Avant de se retrouver au musée, les street artistes ont commencé en posant des tags (leur signature) et en marquant le territoire de leurs graffs sur les murs et sur les trains. Parmi les 19 artistes présentés, le pionnier du graffiti new-yorkais Sonic (né en 1961) commence à peindre en 1973 sur la ligne 5 du métro. Déjà, ses graffs basés sur le lettrage mêlent parfois la figure. Crash (né en 1961) peint les trains de New York dès 1975 avant de définitivement se consacrer à la toile en 1982. JonOne (né en 1963) se fait quant à lui d’abord un nom sur les murs du quartier de Harlem, toujours à New York, avant de gagner la France en 1987 où il est aujourd’hui l’un des acteurs majeurs de la scène parisienne.
A Paris, les français reprennent le principe new yorkais des crews, ces “bandes” permettant aux graffeurs d’agir à plusieurs. A la fin des années 1980, Nebay (né en 1973) sévit au sein du crew JTC100 (Je cours toujours à 100 à l’heure). Dans les années 1990, le crew MAC (Mort Aux Cons) réunit entre autres Alex (né en 1973), Lazoo (né en 1969), Juan et Kongo (né en 1969) qui co-fondera par la suite le festival international de graffiti Kosmopolite à Bagnolet. De son côté, l’autodidacte Colorz laisse son empreinte «vandale» sur les murs de Paris depuis 1987 avant de poursuivre son travail de la matière et de la couleur sur tous supports à partir de 2005.

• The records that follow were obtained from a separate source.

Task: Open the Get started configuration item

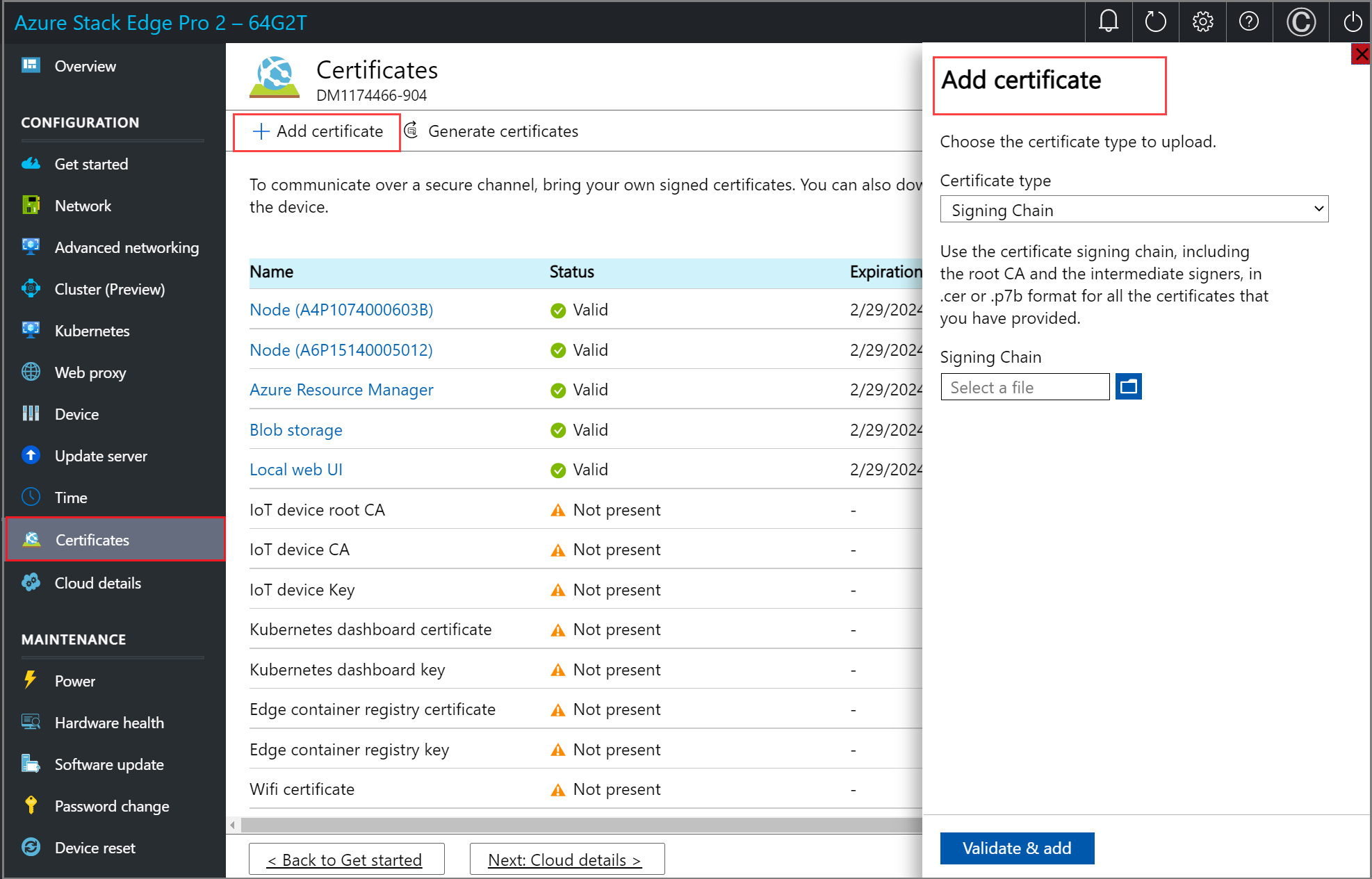Action: click(91, 163)
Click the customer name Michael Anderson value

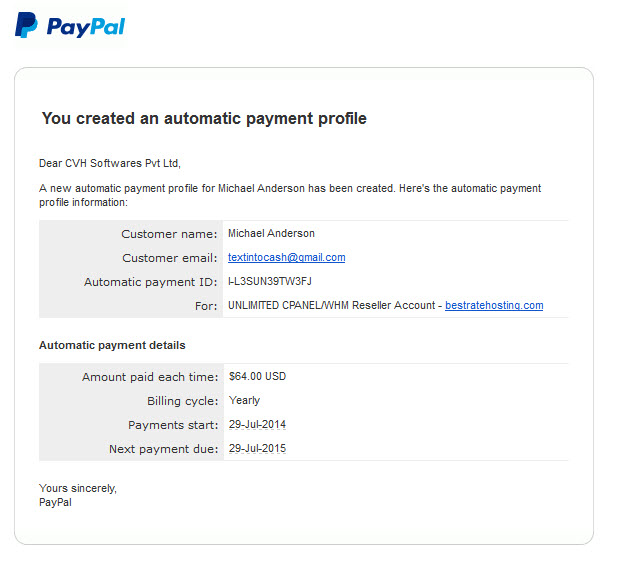pyautogui.click(x=271, y=234)
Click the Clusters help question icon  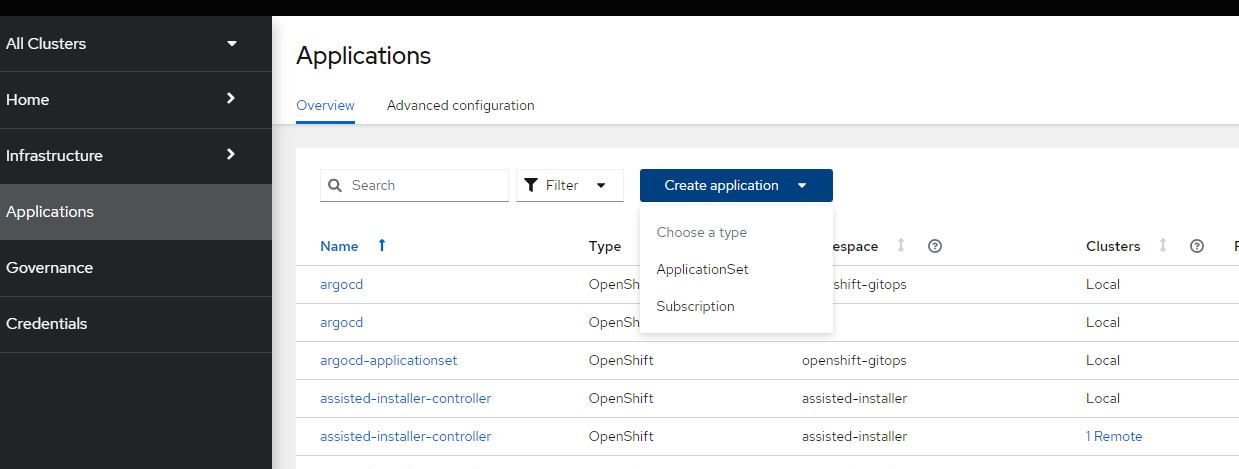coord(1197,246)
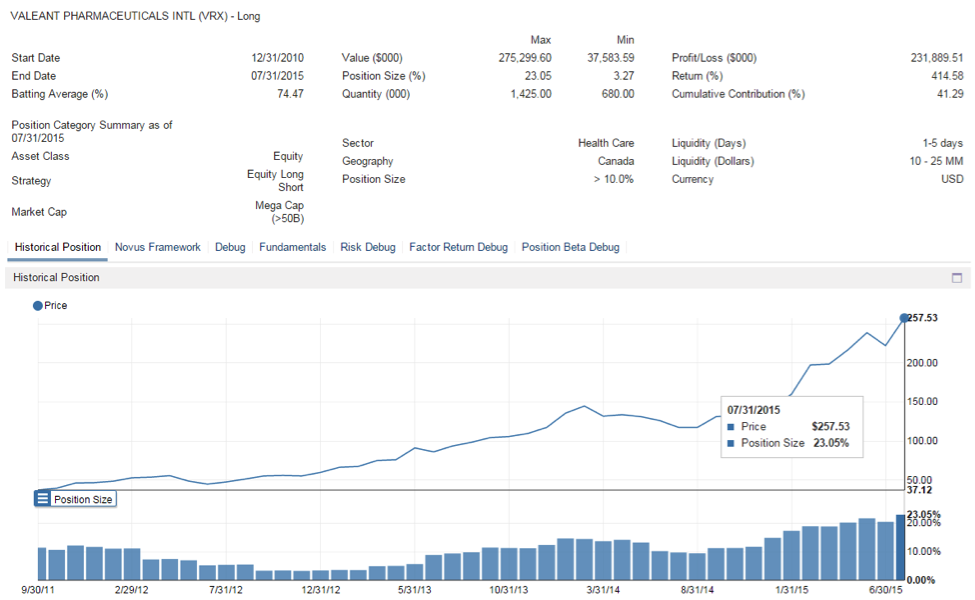The height and width of the screenshot is (600, 975).
Task: Toggle the Price series legend label
Action: pos(56,305)
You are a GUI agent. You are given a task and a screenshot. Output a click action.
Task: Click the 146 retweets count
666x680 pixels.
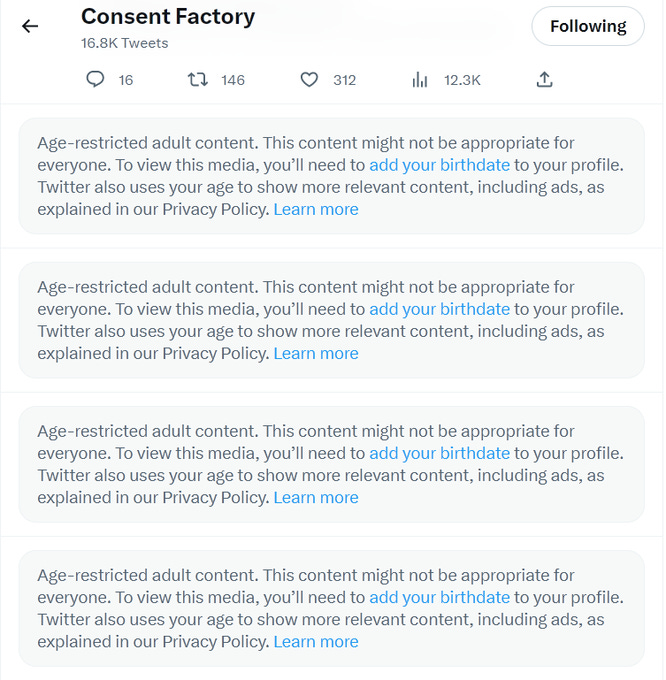click(x=233, y=80)
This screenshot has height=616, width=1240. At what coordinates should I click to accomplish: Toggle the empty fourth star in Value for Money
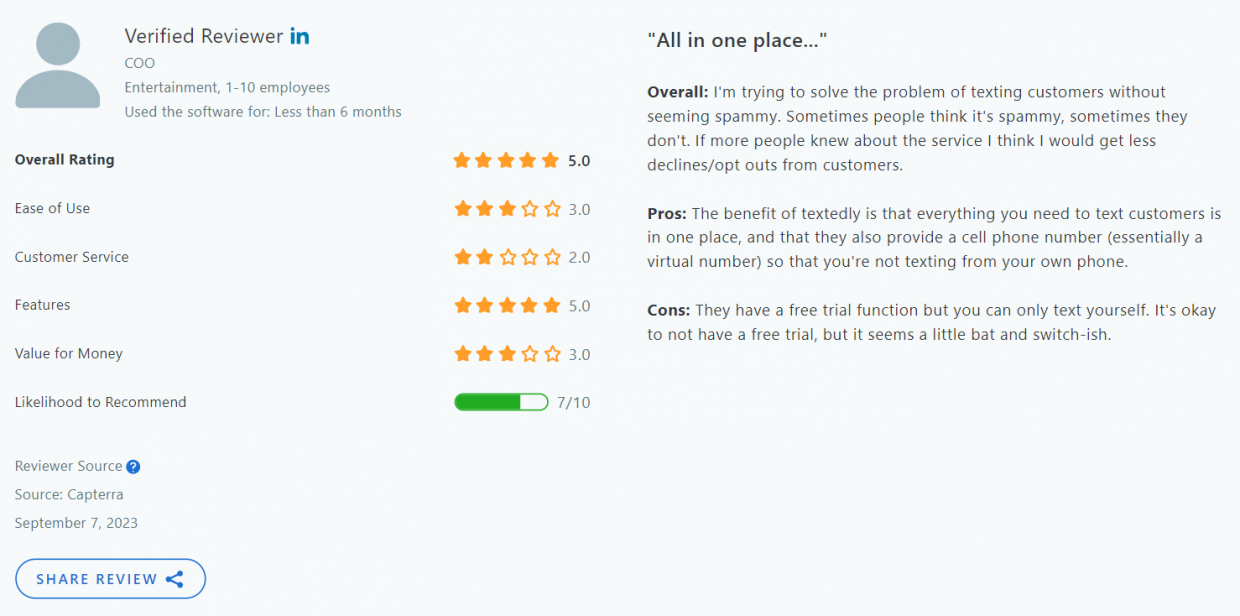[529, 354]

En 2009, les grandes expositions parisiennes Né dans la rue – Graffiti à la Fondation Cartier et TAG au Grand Palais ont largement contribué à changer la perception de l’art du graffiti, emboîtant le pas aux galeries et aux maisons de vente qui l’ont depuis imposé sur le marché de l’art. L’industrie du luxe n’est pas en reste avec des maisons comme Prada ou Hermès qui s’entichent d’art urbain pour mieux imposer leur griffe. Swatch a par exemple fait appel aux street artistes du monde entier, dont le toulousain Tilt, pour la réalisation de ses collections de montres, et Hermès a récemment demandé à Kongo le design d’une série de huit de ses célèbres carrés en soie.
Tous ont cependant débuté en bravant l’interdit pour laisser leur empreinte dans l’espace urbain. Il faut rappeler qu’en France l’article 322-1 du Code Pénal va jusqu’à prévoir une amende de 30000 € et une punition pouvant atteindre deux ans d’emprisonnement pour « le fait de tracer des inscriptions, des signes ou des dessins, sans autorisation préalable, sur les façades, les véhicules, les voies publiques ou le mobilier urbain. »
En réunissant ces 19 graffeurs, principalement français et américains, l’exposition Ne pas effacer fait en premier lieu référence à la lutte anti-graffiti. La participation du singapourien Scope prend ici une dimension manifeste quand on sait que, contrairement à la France, ce petit Etat applique réellement des peines d’emprisonnement ferme pour le moindre tag. Cette exposition est aussi l’occasion pour ces 19 artistes, passés des murs de la rue à ceux de la galerie, de renouer avec des supports issus de l’environnement urbain en tous genres et… vintage !
Ainsi Kongo peignant un siège de première classe de nos anciens métros vert et rouge, Colorz taguant le plan de métro lumineux qui orientait les usagers à la station Bonne Nouvelle, ou encore JonOne s’appropriant la plaque (en émail Laborde) de la station Guy Môquet qu’il empruntait tant lorsqu’il est arrivé à Paris.
Jouant avec les interdits et les auto- risations, l’exposition Ne pas effacer questionne avant tout la notion de valeur – qu’il s’agisse de l’intérêt de l’industrie du luxe, de l’envolée des prix en salles des ventes ou du montant dispropor- tionné des amendes encourues – en regard d’autres valeurs plus humaines, sociétales ou esthétiques. Car si le geste n’est plus gratuit et les œuvres bien en vente, les artistes continuent de créer en faisant évoluer leur art pour s’adapter à une époque où leur mode d’expression est devenu un phénomène.